Davide Enia è attore e scrittore. Stasera porta il suo spettacolo ’Autoritratto’ al teatro Laura Betti di Casalecchio
‘Autoritratto’ di Davide Enia "è una tragedia, una orazione civile, un processo di autoanalisi personale e condiviso, un confronto con lo Stato, una serie di domande a Dio in persona", spiega l’autore-attore palermitano. Si avvale del dialetto, del cunto e del corpo come gli strumenti di un vocabolario teatrale che ha costruito nella sua città.
Riavvolge il nastro a 32 anni fa, alle stragi di mafia e a un evento che scosse le coscienze: il rapimento, la prigionia e l’uccisione di Giuseppe di Matteo, 12 anni, figlio di un pentito, strangolato e sciolto nell’acido.
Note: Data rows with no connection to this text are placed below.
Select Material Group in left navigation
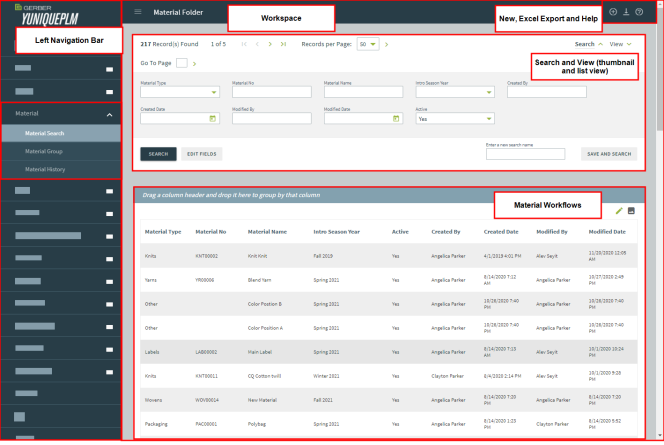The height and width of the screenshot is (445, 664). click(x=46, y=151)
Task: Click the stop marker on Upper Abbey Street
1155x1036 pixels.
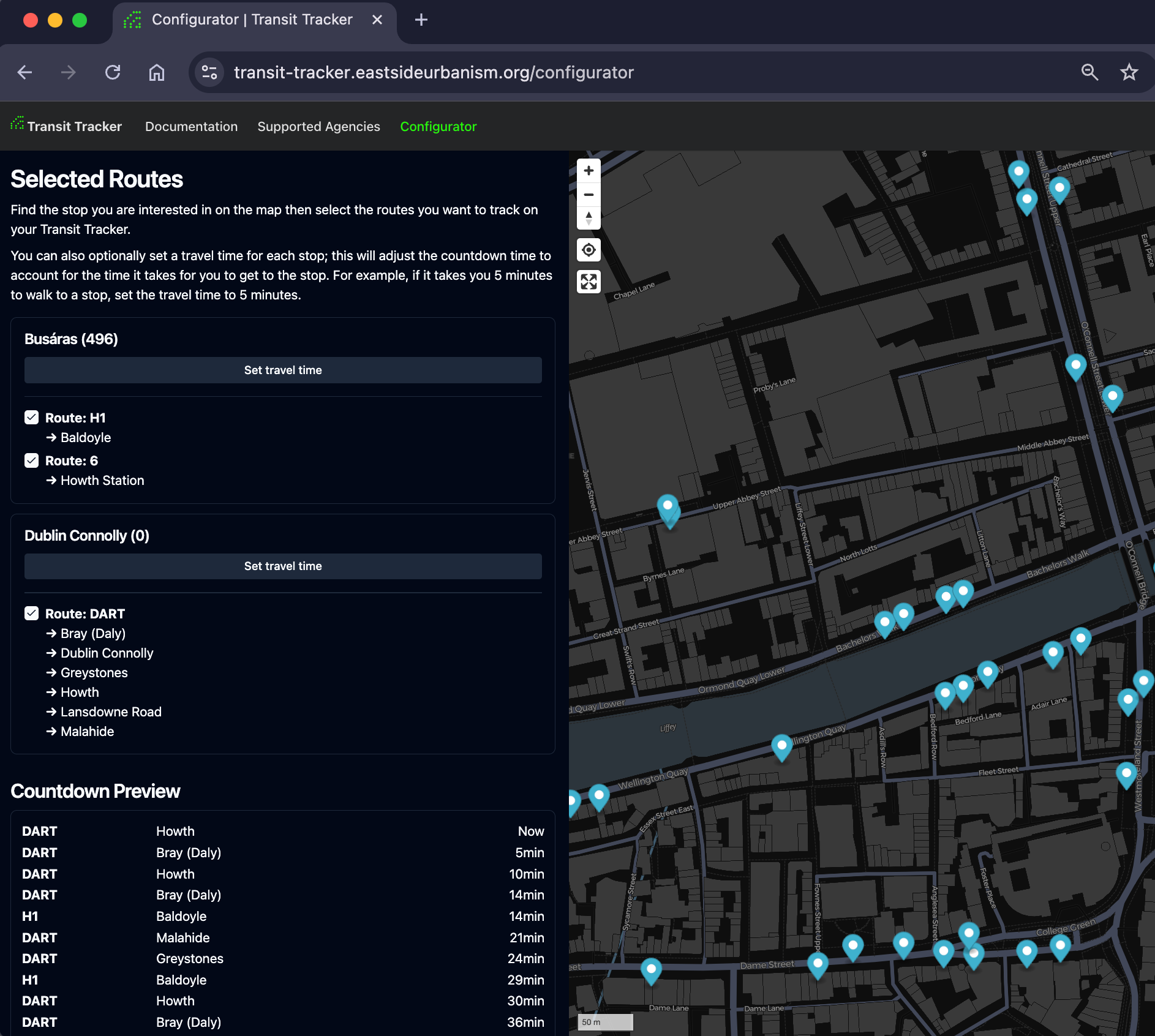Action: pyautogui.click(x=668, y=507)
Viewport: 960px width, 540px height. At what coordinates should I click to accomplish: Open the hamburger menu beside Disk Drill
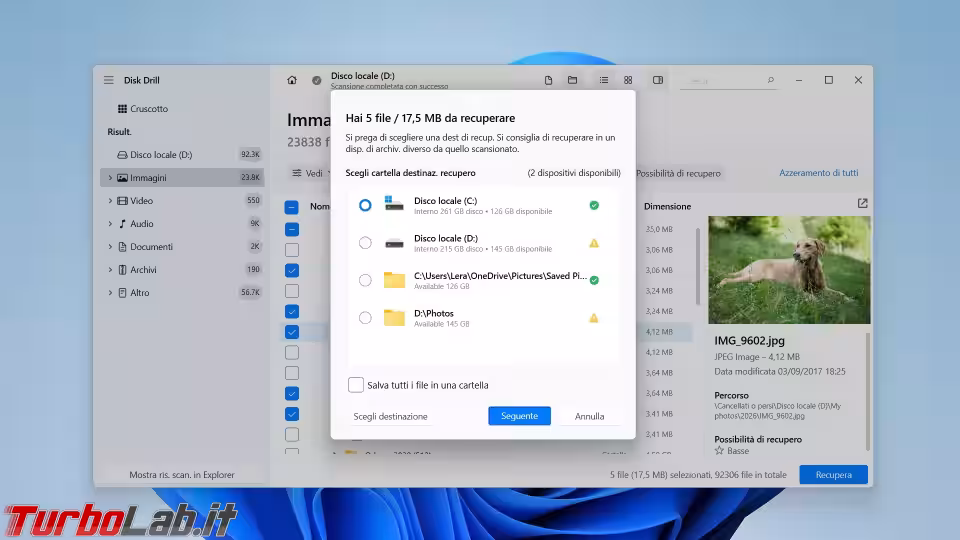pos(109,80)
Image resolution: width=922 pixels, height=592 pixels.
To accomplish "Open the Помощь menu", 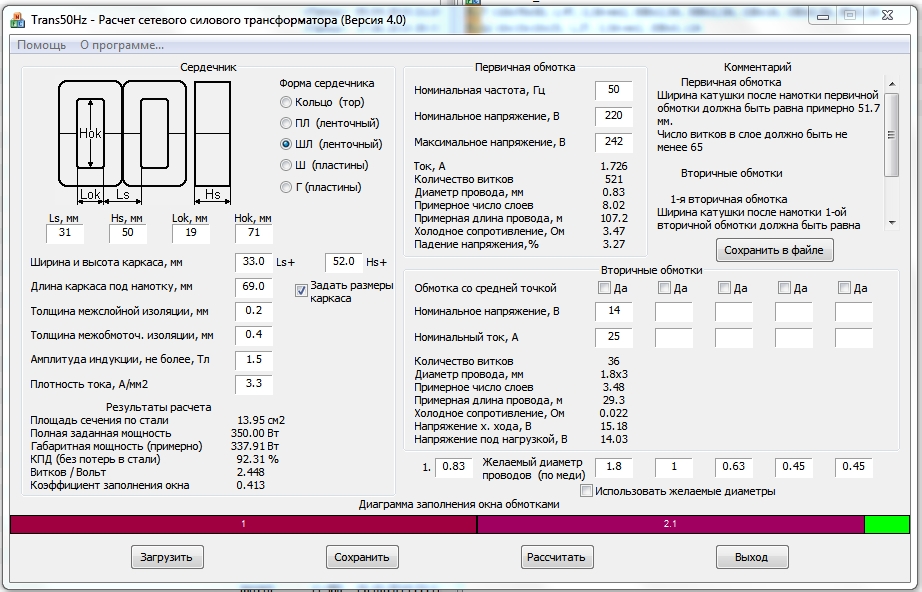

Autoritratto va in scena stasera alle 21 al Laura Betti di Casalecchio.
Davide Enia, quali sono le domande che pone ’a Dio in persona’?
"In che modo si possa contrastare il male. Questa è la domanda che determina l’esistenza di tutti. Bisogna prendere coscienza delle proprie ferite e imparare a nominarle per distruggere chi coltiva un terreno con la ferocia e l’omertà. Dunque, chiedo: in che modo possiamo disarticolare il linguaggio della violenza?"
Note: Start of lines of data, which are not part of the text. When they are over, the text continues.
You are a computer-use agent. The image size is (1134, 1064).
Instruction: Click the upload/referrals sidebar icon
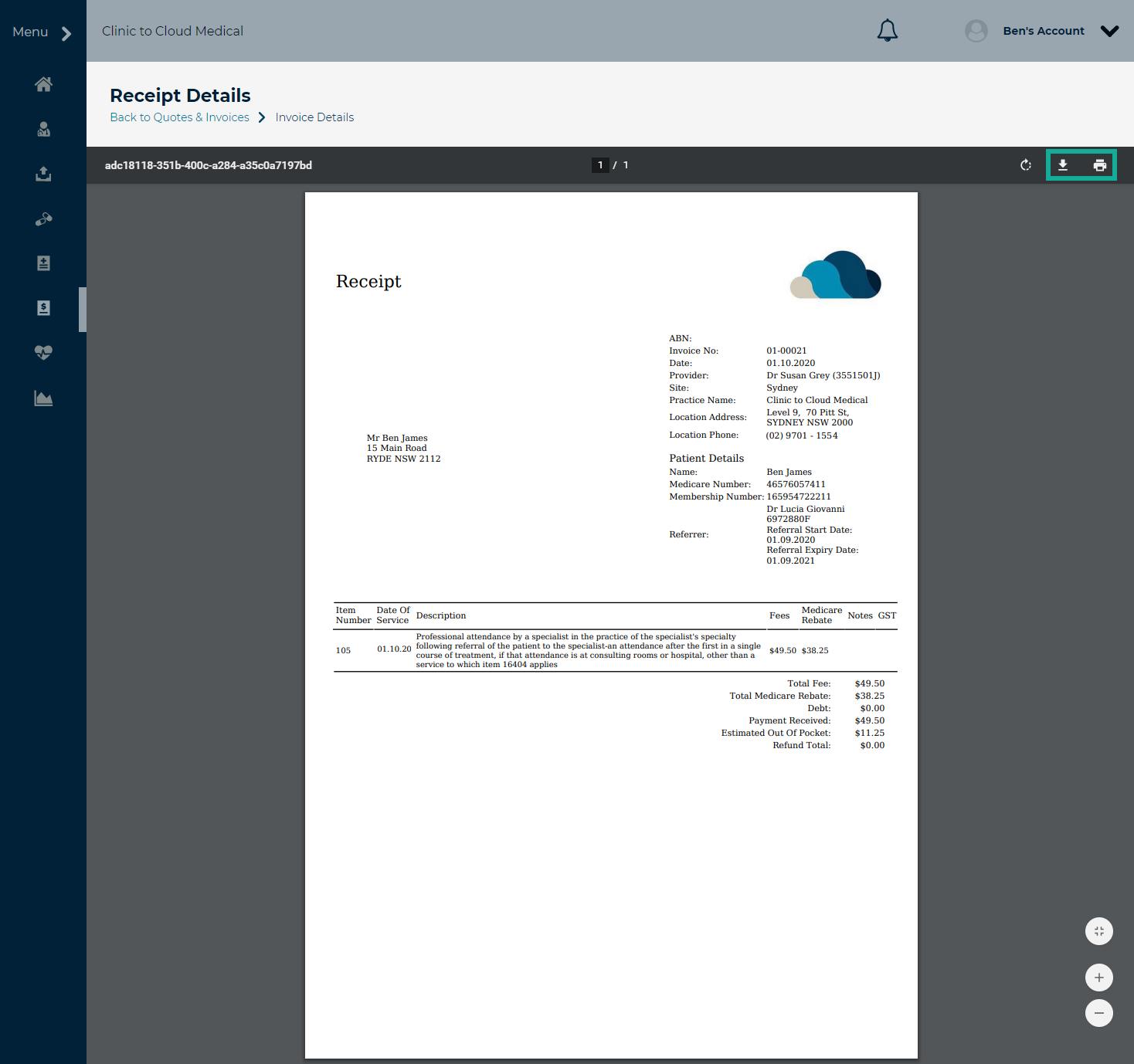(x=43, y=174)
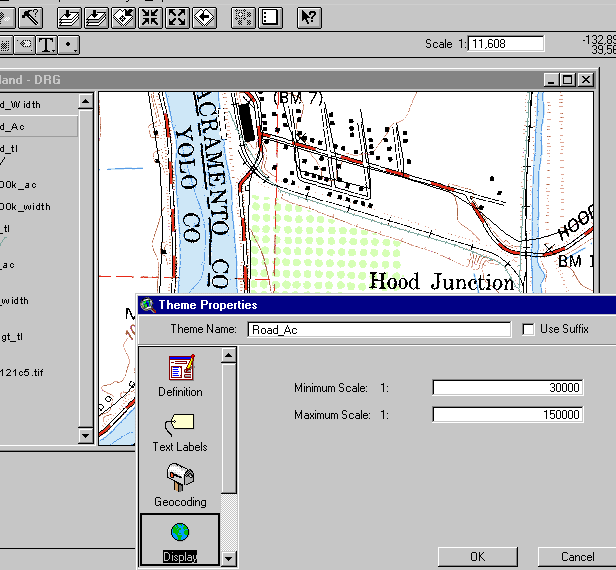Viewport: 616px width, 570px height.
Task: Enable the Use Suffix checkbox
Action: tap(528, 329)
È riuscito a trovare una risposta?
"Non io, l’hanno trovata persone come Padre Pino Puglisi, mio professore di religione, come di migliaia di ragazzi. Fu ucciso dalla mafia il 15 settembre del 1993 perché portatore di mitezza e di ascolto, con cui riusciva a disarticolare la liturgia del silenzio".
Parla di linguaggio della violenza e di liturgia del silenzio, che porta all’omertà. Il problema è anche linguistico?
"Cosa Nostra, la mafia, il malaffare non sono alieni calati sul pianeta. Cosa nostra è un prodotto linguistico, così come lo è la realtà. Ed è necessario nominare le parole per arrivare alle strutture dell’omertà".
In che modo rappresenterà Palermo e la cronaca degli anni Novanta?
"Attraverso un teatro nudo. Nello spazio vuoto vivranno una moltitudine di personaggi e ambienti. Il palcoscenico è il luogo di rappresentazione dove si depositano i traumi, si rinegozia e si ricostruisce una realtà".
E da che punto di vista la racconterà?
"Dal punto di vista di un bambino che a otto anni vide il primo morto ammazzato e di un adolescente che assistette nel ‘92 alle stragi mafiose".
Attraverso il teatro riesce a fare i conti con la sua terra?
"Faccio continuamente i conti con la Sicilia e con l’Italia. Gesualdo Bufalino diceva: ‘La mafia sarà sconfitta da un esercito di maestri elementari’. E il mio Paese continua a tagliare i finanziamenti alla scuola pubblica. Devo aggiungere altro?"